Meine persönliche katholische Unterscheidung der Encounter School of Ministry

Nach acht Quartalen Encounter School of Ministry: eine persönliche katholische Analyse über Charismen, Eucharistie, Prophetie, Heilung und Unterscheidung.

Feuer hat etwas Faszinierendes. Wer einmal in einer kalten Nacht vor einem Feuer gestanden ist, weiss: Man bleibt nicht unberührt. Feuer zieht an. Es wärmt, sammelt, erhellt, macht sichtbar, was vorher im Dunkeln lag. Vielleicht ist mir dieses Bild auch deshalb so präsent, weil das BLESS Missionswerk selbst eine Flamme im Logo trägt. Unsere Sehnsucht war von Anfang an nicht, ein weiteres kirchliches Projekt zu verwalten, sondern Feuer zu entfachen: Glauben, der wieder brennt; Herzen, die sich von Christus entzünden lassen; eine Kirche, die nicht nur Asche bewacht, sondern vom Heiligen Geist her neu leuchtet. Genau darum ist das Feuer für mich kein fremdes Bild. Es gehört zu meiner Berufung, zu unserem Missionswerk und zu meiner Hoffnung für die Kirche in der Schweiz.

Vielleicht habe ich gerade deshalb diese zweijährige Ausbildung begonnen. Nicht, weil mir das Feuer fremd wäre, sondern weil ich wissen wollte, ob es wirklich auf dem Altar brennt. Nach acht Quartalen habe ich sie nun abgeschlossen. Ich sass nicht am Rand und habe von aussen kommentiert. Ich war dabei. Ich habe die Vorträge gehört, die Unterlagen studiert, Aufgaben geschrieben, in Kleingruppen mitgearbeitet, gebetet, zugehört und manches auch dankbar empfangen. Gerade deshalb schreibe ich nicht leichtfertig. Wer Feuer gesehen hat, soll nicht so tun, als wäre da nur Rauch gewesen. Aber wer Feuer liebt, muss auch fragen, auf welchem Altar es brennt.

Altar mit Kerzenlicht als Bild für Eucharistie und katholische Unterscheidung der Geister

Aus dieser Prüfung ist eine ausführliche persönliche Analyse entstanden, die am Ende dieses Beitrags heruntergeladen werden kann. Sie ist keine offizielle kirchliche Beurteilung und kein Urteil über die Herzen der Verantwortlichen oder Teilnehmenden. Sie ist eine priesterliche Einschätzung nach eigener Teilnahme, eigener Auswertung der mir vorliegenden Materialien und ergänzender Recherche.

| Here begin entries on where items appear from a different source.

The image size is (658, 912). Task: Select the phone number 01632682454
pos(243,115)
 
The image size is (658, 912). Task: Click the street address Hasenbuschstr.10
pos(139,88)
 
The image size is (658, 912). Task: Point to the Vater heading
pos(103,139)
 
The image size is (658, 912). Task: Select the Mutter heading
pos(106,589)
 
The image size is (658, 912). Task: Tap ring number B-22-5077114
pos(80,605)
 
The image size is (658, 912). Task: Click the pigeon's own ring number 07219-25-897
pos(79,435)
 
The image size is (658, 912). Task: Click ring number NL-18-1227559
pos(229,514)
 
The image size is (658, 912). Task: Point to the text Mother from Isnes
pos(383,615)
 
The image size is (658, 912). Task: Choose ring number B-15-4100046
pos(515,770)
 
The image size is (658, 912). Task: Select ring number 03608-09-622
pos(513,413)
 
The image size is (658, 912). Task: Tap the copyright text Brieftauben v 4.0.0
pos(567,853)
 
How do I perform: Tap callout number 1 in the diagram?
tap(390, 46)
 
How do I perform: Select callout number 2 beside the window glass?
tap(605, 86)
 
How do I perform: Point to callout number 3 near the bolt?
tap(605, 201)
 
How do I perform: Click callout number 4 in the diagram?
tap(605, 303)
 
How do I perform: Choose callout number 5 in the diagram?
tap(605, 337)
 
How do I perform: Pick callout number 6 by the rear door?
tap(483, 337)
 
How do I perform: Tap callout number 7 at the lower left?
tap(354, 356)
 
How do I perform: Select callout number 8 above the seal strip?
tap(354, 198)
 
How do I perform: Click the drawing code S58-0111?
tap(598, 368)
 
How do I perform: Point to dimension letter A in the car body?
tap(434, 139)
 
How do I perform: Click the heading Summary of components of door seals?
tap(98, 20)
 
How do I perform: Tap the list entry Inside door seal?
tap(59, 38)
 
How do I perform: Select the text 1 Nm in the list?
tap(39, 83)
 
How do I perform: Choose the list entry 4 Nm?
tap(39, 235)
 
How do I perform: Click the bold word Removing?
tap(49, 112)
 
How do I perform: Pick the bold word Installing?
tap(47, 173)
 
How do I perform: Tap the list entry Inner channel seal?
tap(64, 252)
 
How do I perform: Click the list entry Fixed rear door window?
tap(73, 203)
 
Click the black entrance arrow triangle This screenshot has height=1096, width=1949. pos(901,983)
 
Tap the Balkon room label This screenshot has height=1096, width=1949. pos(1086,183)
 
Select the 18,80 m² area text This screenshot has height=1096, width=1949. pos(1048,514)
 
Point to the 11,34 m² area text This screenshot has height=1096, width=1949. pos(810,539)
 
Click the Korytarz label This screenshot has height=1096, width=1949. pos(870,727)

Und gleich zu Beginn möchte ich sagen: Ich habe bei Encounter viele Menschen erlebt, die Christus lieben. Menschen, die beten, die katholisch glauben wollen, die sich nicht mit einem müden Kirchenbetrieb zufriedengeben und die eine ehrliche Sehnsucht nach missionarischer Fruchtbarkeit in sich tragen. In einer Zeit, in der viele Pfarreien eher nach Verwaltungsstelle als nach brennendem Obergemach wirken, ist diese Sehnsucht nicht geringzuschätzen. Die Kirche braucht Laien, die beten, die Zeugnis geben, die für Menschen da sind und die wieder damit rechnen, dass Gott heute handelt.

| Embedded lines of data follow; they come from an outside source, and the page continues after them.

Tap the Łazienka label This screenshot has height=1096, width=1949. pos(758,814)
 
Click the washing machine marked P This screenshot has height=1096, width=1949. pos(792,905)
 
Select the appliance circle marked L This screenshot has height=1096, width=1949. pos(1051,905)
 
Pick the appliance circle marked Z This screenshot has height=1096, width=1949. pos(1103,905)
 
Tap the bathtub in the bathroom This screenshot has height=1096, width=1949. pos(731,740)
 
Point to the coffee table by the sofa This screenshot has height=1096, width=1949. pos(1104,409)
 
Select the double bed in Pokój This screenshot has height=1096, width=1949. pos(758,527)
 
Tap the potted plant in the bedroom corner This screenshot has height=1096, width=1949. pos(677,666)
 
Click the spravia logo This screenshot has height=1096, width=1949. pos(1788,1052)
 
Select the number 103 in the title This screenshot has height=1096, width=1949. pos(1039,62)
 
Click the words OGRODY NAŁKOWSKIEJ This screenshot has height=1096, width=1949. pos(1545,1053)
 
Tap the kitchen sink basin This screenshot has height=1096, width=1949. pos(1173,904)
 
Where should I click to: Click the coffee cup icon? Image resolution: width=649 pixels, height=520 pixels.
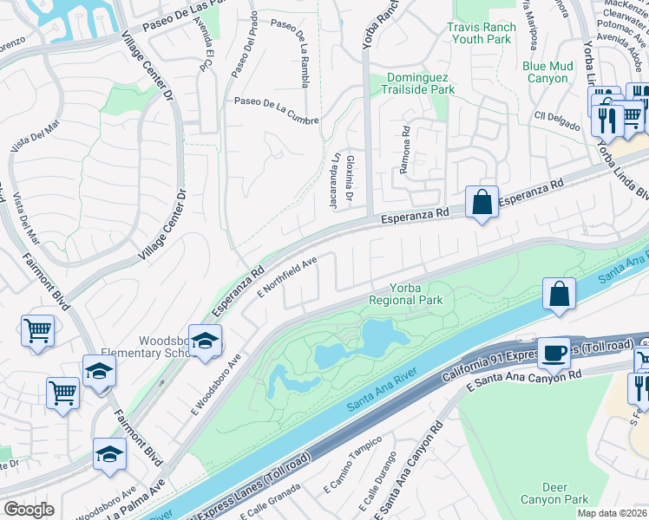[x=554, y=352]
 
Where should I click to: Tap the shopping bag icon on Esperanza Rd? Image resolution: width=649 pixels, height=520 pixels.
[x=482, y=203]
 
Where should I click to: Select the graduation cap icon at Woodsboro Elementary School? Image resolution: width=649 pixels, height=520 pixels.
[x=205, y=341]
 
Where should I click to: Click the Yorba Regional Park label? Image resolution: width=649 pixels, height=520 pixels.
[x=405, y=294]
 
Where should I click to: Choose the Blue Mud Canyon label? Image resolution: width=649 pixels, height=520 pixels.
[x=547, y=72]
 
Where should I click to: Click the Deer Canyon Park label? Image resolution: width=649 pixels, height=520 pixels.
[x=554, y=493]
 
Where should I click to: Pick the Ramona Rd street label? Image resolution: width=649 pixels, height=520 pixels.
[x=404, y=149]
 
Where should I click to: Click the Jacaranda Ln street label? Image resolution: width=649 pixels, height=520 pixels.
[x=334, y=175]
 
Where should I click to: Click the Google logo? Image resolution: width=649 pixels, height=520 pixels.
[x=30, y=510]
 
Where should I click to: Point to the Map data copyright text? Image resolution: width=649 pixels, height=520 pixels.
[x=611, y=513]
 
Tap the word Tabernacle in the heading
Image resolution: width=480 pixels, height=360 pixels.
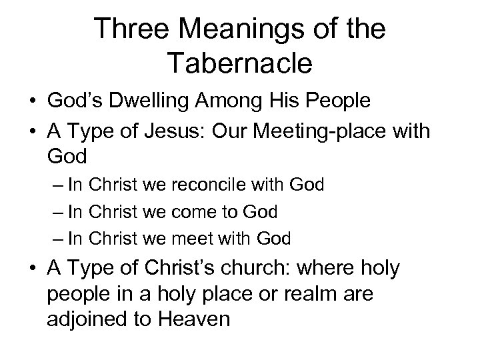tap(241, 63)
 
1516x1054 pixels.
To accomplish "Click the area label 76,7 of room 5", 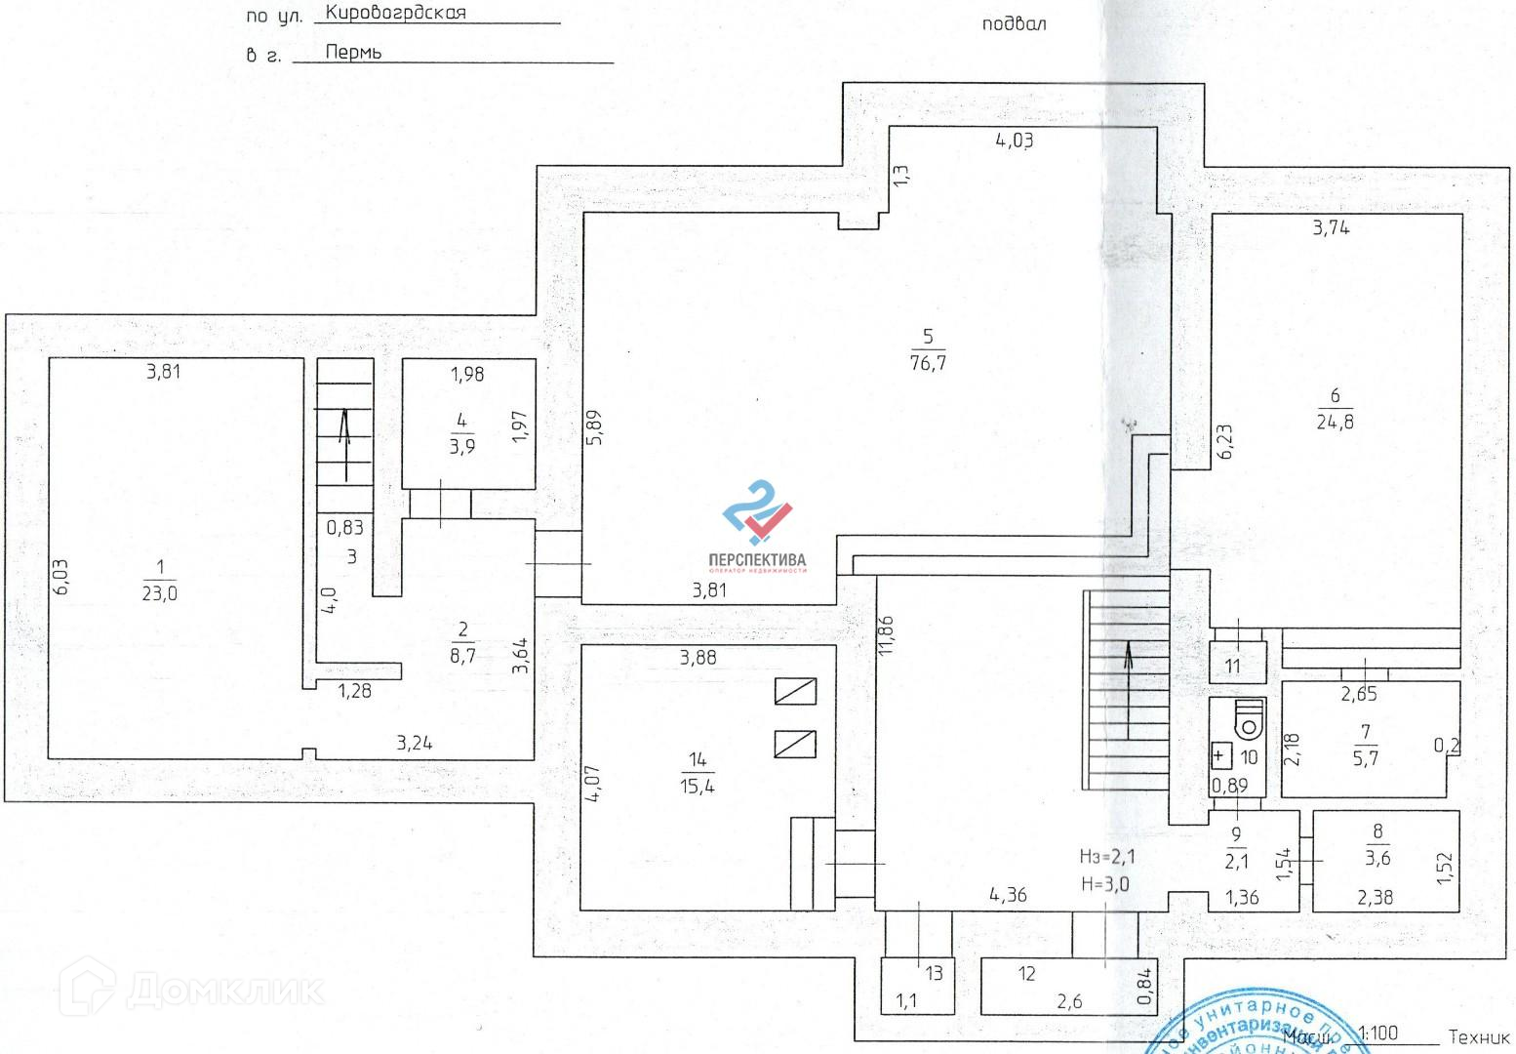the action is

Gerade darin liegt aber auch die Versuchung. Wo etwas endlich wieder lebendig wirkt, will man nicht bremsen. Wo Menschen aufblühen, möchte man nicht der sein, der Fragen stellt. Wo vom Heiligen Geist gesprochen wird, klingt Prüfung schnell nach Misstrauen. Doch die Heilige Schrift denkt anders. Johannes schreibt: «Liebe Brüder, traut nicht jedem Geist, sondern prüft die Geister, ob sie aus Gott sind; denn viele falsche Propheten sind in die Welt hinausgezogen.» (1 Joh 4,1) Und Paulus sagt nicht: Löscht alles aus, was euch fremd ist. Er sagt: «Prüft alles, und behaltet das Gute!» (1 Thess 5,21)

Genau das war mein innerer Weg. Ich wollte nicht den Heiligen Geist dämpfen. Ich wollte aber auch nicht jede geistliche Dynamik einfach übernehmen, nur weil sie kräftig, mutig oder erfolgreich wirkt. Feuer ist gut, wenn es auf dem Altar brennt. Daneben kann dasselbe Feuer Schaden anrichten.

Mein Kurzurteil lautet deshalb: Encounter ist ein gemischtes Phänomen. Es enthält echte katholisch anschlussfähige Elemente. Es weckt missionarischen Mut, erinnert an Taufe und Firmung, nimmt Heilung, Prophetie, Gebet und Evangelisation ernst und ruft Laien aus einer Passivität heraus, die der Kirche nicht innerlich lähmt. Doch in der vorliegenden Form halte ich die Ausbildung theologisch nicht für ausreichend geklärt, besonders nicht für den deutschsprachigen und Schweizer Kontext.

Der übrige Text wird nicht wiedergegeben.